==== MATERIAL FOR THIS TASK ====

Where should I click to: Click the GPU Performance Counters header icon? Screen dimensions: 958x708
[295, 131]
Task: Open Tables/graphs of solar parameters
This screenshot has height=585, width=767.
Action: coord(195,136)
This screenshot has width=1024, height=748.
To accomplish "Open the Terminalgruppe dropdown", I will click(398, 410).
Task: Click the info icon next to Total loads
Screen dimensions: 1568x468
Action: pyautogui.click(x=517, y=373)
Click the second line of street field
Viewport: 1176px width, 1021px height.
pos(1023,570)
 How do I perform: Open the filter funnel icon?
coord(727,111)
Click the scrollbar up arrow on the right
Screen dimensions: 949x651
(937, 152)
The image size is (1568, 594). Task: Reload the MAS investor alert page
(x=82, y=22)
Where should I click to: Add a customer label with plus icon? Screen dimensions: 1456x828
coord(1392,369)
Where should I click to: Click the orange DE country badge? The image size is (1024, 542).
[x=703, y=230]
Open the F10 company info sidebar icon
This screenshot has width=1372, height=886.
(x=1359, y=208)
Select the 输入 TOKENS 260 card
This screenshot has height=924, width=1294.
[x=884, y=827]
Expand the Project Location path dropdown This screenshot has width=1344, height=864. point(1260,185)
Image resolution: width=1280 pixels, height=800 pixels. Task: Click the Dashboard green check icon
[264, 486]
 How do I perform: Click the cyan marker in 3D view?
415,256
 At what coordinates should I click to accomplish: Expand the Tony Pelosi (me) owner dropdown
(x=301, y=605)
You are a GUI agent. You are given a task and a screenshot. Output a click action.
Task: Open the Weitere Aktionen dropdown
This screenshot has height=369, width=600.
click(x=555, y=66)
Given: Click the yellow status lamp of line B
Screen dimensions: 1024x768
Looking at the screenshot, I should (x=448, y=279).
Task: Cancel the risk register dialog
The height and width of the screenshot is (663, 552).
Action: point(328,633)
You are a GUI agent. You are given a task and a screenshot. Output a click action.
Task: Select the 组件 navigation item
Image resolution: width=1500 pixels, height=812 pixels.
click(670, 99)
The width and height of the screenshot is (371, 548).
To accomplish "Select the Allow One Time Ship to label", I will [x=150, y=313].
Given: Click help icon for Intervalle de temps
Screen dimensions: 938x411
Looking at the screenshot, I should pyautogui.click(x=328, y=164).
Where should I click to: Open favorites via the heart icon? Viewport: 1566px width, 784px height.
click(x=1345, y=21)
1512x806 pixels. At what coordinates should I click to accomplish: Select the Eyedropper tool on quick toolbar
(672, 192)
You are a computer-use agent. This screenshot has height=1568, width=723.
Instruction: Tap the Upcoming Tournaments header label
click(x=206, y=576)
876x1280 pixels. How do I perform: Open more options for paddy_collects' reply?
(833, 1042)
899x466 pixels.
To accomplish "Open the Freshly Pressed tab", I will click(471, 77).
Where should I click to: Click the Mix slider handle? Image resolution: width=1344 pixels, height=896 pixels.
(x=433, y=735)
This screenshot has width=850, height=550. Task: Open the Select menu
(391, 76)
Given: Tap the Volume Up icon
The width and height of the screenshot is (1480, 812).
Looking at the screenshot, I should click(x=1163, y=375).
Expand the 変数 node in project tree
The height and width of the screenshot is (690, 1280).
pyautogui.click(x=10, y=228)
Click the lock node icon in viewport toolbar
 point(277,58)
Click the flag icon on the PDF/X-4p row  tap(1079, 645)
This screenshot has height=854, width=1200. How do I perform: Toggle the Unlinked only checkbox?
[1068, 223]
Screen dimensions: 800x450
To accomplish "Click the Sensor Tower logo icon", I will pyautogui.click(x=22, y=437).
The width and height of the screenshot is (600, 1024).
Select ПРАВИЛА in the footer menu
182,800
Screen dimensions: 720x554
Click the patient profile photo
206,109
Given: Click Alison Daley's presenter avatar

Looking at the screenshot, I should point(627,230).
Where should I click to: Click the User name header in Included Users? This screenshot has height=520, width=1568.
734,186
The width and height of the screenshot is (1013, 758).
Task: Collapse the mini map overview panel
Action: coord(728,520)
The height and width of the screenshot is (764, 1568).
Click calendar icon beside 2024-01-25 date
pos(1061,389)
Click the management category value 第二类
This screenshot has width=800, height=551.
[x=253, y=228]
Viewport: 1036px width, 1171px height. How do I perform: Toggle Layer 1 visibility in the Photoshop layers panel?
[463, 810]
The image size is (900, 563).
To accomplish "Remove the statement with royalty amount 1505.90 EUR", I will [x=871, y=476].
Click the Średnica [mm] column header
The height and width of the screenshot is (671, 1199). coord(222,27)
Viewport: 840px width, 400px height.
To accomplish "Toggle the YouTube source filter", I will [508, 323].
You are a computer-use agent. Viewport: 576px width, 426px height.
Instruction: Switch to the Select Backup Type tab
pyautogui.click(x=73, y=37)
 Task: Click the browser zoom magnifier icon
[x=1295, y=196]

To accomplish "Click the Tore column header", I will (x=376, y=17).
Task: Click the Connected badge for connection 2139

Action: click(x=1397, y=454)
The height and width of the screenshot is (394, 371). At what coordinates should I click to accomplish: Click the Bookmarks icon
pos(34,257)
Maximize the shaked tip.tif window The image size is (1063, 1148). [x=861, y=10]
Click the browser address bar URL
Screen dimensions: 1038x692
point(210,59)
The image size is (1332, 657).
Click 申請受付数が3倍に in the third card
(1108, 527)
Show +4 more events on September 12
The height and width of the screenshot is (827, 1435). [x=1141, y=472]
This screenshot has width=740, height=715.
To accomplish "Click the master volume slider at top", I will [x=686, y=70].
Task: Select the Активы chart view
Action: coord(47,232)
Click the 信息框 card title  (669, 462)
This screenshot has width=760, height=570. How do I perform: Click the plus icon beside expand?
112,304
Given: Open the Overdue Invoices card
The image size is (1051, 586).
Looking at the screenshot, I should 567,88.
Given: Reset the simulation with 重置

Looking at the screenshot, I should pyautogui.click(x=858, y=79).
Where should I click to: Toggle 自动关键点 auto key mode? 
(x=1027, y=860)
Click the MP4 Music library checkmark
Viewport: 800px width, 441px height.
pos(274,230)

====

AIM OF THE EXERCISE >> Convert every line of the material above into a Markdown table with two columns, "Row" for a running row number and "Line" for the line itself. Leave out blank lines.

EXERCISE RESULT >>
| Row | Line |
|---|---|
| 1 | Where should I click to: Click the GPU Performance Counters header icon? Screen dimensions: 958x708 |
| 2 | [295, 131] |
| 3 | Task: Open Tables/graphs of solar parameters |
| 4 | This screenshot has height=585, width=767. |
| 5 | Action: coord(195,136) |
| 6 | This screenshot has width=1024, height=748. |
| 7 | To accomplish "Open the Terminalgruppe dropdown", I will click(398, 410). |
| 8 | Task: Click the info icon next to Total loads |
| 9 | Screen dimensions: 1568x468 |
| 10 | Action: pyautogui.click(x=517, y=373) |
| 11 | Click the second line of street field |
| 12 | Viewport: 1176px width, 1021px height. |
| 13 | pos(1023,570) |
| 14 |  How do I perform: Open the filter funnel icon? |
| 15 | coord(727,111) |
| 16 | Click the scrollbar up arrow on the right |
| 17 | Screen dimensions: 949x651 |
| 18 | (937, 152) |
| 19 | The image size is (1568, 594). Task: Reload the MAS investor alert page |
| 20 | (x=82, y=22) |
| 21 | Where should I click to: Add a customer label with plus icon? Screen dimensions: 1456x828 |
| 22 | coord(1392,369) |
| 23 | Where should I click to: Click the orange DE country badge? The image size is (1024, 542). |
| 24 | [x=703, y=230] |
| 25 | Open the F10 company info sidebar icon |
| 26 | This screenshot has width=1372, height=886. |
| 27 | (x=1359, y=208) |
| 28 | Select the 输入 TOKENS 260 card |
| 29 | This screenshot has height=924, width=1294. |
| 30 | [x=884, y=827] |
| 31 | Expand the Project Location path dropdown This screenshot has width=1344, height=864. point(1260,185) |
| 32 | Image resolution: width=1280 pixels, height=800 pixels. Task: Click the Dashboard green check icon |
| 33 | [264, 486] |
| 34 |  How do I perform: Click the cyan marker in 3D view? |
| 35 | 415,256 |
| 36 |  At what coordinates should I click to accomplish: Expand the Tony Pelosi (me) owner dropdown |
| 37 | (x=301, y=605) |
| 38 | You are a GUI agent. You are given a task and a screenshot. Output a click action. |
| 39 | Task: Open the Weitere Aktionen dropdown |
| 40 | This screenshot has height=369, width=600. |
| 41 | click(x=555, y=66) |
| 42 | Given: Click the yellow status lamp of line B |
| 43 | Screen dimensions: 1024x768 |
| 44 | Looking at the screenshot, I should (x=448, y=279). |
| 45 | Task: Cancel the risk register dialog |
| 46 | The height and width of the screenshot is (663, 552). |
| 47 | Action: point(328,633) |
| 48 | You are a GUI agent. You are given a task and a screenshot. Output a click action. |
| 49 | Task: Select the 组件 navigation item |
| 50 | Image resolution: width=1500 pixels, height=812 pixels. |
| 51 | click(670, 99) |
| 52 | The width and height of the screenshot is (371, 548). |
| 53 | To accomplish "Select the Allow One Time Ship to label", I will [x=150, y=313]. |
| 54 | Given: Click help icon for Intervalle de temps |
| 55 | Screen dimensions: 938x411 |
| 56 | Looking at the screenshot, I should pyautogui.click(x=328, y=164). |
| 57 | Where should I click to: Open favorites via the heart icon? Viewport: 1566px width, 784px height. |
| 58 | click(x=1345, y=21) |
| 59 | 1512x806 pixels. At what coordinates should I click to accomplish: Select the Eyedropper tool on quick toolbar |
| 60 | (672, 192) |
| 61 | You are a computer-use agent. This screenshot has height=1568, width=723. |
| 62 | Instruction: Tap the Upcoming Tournaments header label |
| 63 | click(x=206, y=576) |
| 64 | 876x1280 pixels. How do I perform: Open more options for paddy_collects' reply? |
| 65 | (833, 1042) |
| 66 | 899x466 pixels. |
| 67 | To accomplish "Open the Freshly Pressed tab", I will click(471, 77). |
| 68 | Where should I click to: Click the Mix slider handle? Image resolution: width=1344 pixels, height=896 pixels. |
| 69 | (x=433, y=735) |
| 70 | This screenshot has width=850, height=550. Task: Open the Select menu |
| 71 | (391, 76) |
| 72 | Given: Tap the Volume Up icon |
| 73 | The width and height of the screenshot is (1480, 812). |
| 74 | Looking at the screenshot, I should click(x=1163, y=375). |
| 75 | Expand the 変数 node in project tree |
| 76 | The height and width of the screenshot is (690, 1280). |
| 77 | pyautogui.click(x=10, y=228) |
| 78 | Click the lock node icon in viewport toolbar |
| 79 |  point(277,58) |
| 80 | Click the flag icon on the PDF/X-4p row  tap(1079, 645) |
| 81 | This screenshot has height=854, width=1200. How do I perform: Toggle the Unlinked only checkbox? |
| 82 | [1068, 223] |
| 83 | Screen dimensions: 800x450 |
| 84 | To accomplish "Click the Sensor Tower logo icon", I will pyautogui.click(x=22, y=437). |
| 85 | The width and height of the screenshot is (600, 1024). |
| 86 | Select ПРАВИЛА in the footer menu |
| 87 | 182,800 |
| 88 | Screen dimensions: 720x554 |
| 89 | Click the patient profile photo |
| 90 | 206,109 |
| 91 | Given: Click Alison Daley's presenter avatar |
| 92 | Looking at the screenshot, I should point(627,230). |
| 93 | Where should I click to: Click the User name header in Included Users? This screenshot has height=520, width=1568. |
| 94 | 734,186 |
| 95 | The width and height of the screenshot is (1013, 758). |
| 96 | Task: Collapse the mini map overview panel |
| 97 | Action: coord(728,520) |
| 98 | The height and width of the screenshot is (764, 1568). |
| 99 | Click calendar icon beside 2024-01-25 date |
| 100 | pos(1061,389) |
| 101 | Click the management category value 第二类 |
| 102 | This screenshot has width=800, height=551. |
| 103 | [x=253, y=228] |
| 104 | Viewport: 1036px width, 1171px height. How do I perform: Toggle Layer 1 visibility in the Photoshop layers panel? |
| 105 | [463, 810] |
| 106 | The image size is (900, 563). |
| 107 | To accomplish "Remove the statement with royalty amount 1505.90 EUR", I will [x=871, y=476]. |
| 108 | Click the Średnica [mm] column header |
| 109 | The height and width of the screenshot is (671, 1199). coord(222,27) |
| 110 | Viewport: 840px width, 400px height. |
| 111 | To accomplish "Toggle the YouTube source filter", I will [508, 323]. |
| 112 | You are a computer-use agent. Viewport: 576px width, 426px height. |
| 113 | Instruction: Switch to the Select Backup Type tab |
| 114 | pyautogui.click(x=73, y=37) |
| 115 |  Task: Click the browser zoom magnifier icon |
| 116 | [x=1295, y=196] |
| 117 | To accomplish "Click the Tore column header", I will (x=376, y=17). |
| 118 | Task: Click the Connected badge for connection 2139 |
| 119 | Action: click(x=1397, y=454) |
| 120 | The height and width of the screenshot is (394, 371). At what coordinates should I click to accomplish: Click the Bookmarks icon |
| 121 | pos(34,257) |
| 122 | Maximize the shaked tip.tif window The image size is (1063, 1148). [x=861, y=10] |
| 123 | Click the browser address bar URL |
| 124 | Screen dimensions: 1038x692 |
| 125 | point(210,59) |
| 126 | The image size is (1332, 657). |
| 127 | Click 申請受付数が3倍に in the third card |
| 128 | (1108, 527) |
| 129 | Show +4 more events on September 12 |
| 130 | The height and width of the screenshot is (827, 1435). [x=1141, y=472] |
| 131 | This screenshot has width=740, height=715. |
| 132 | To accomplish "Click the master volume slider at top", I will [x=686, y=70]. |
| 133 | Task: Select the Активы chart view |
| 134 | Action: coord(47,232) |
| 135 | Click the 信息框 card title  (669, 462) |
| 136 | This screenshot has width=760, height=570. How do I perform: Click the plus icon beside expand? |
| 137 | 112,304 |
| 138 | Given: Open the Overdue Invoices card |
| 139 | The image size is (1051, 586). |
| 140 | Looking at the screenshot, I should 567,88. |
| 141 | Given: Reset the simulation with 重置 |
| 142 | Looking at the screenshot, I should pyautogui.click(x=858, y=79). |
| 143 | Where should I click to: Toggle 自动关键点 auto key mode?  |
| 144 | (x=1027, y=860) |
| 145 | Click the MP4 Music library checkmark |
| 146 | Viewport: 800px width, 441px height. |
| 147 | pos(274,230) |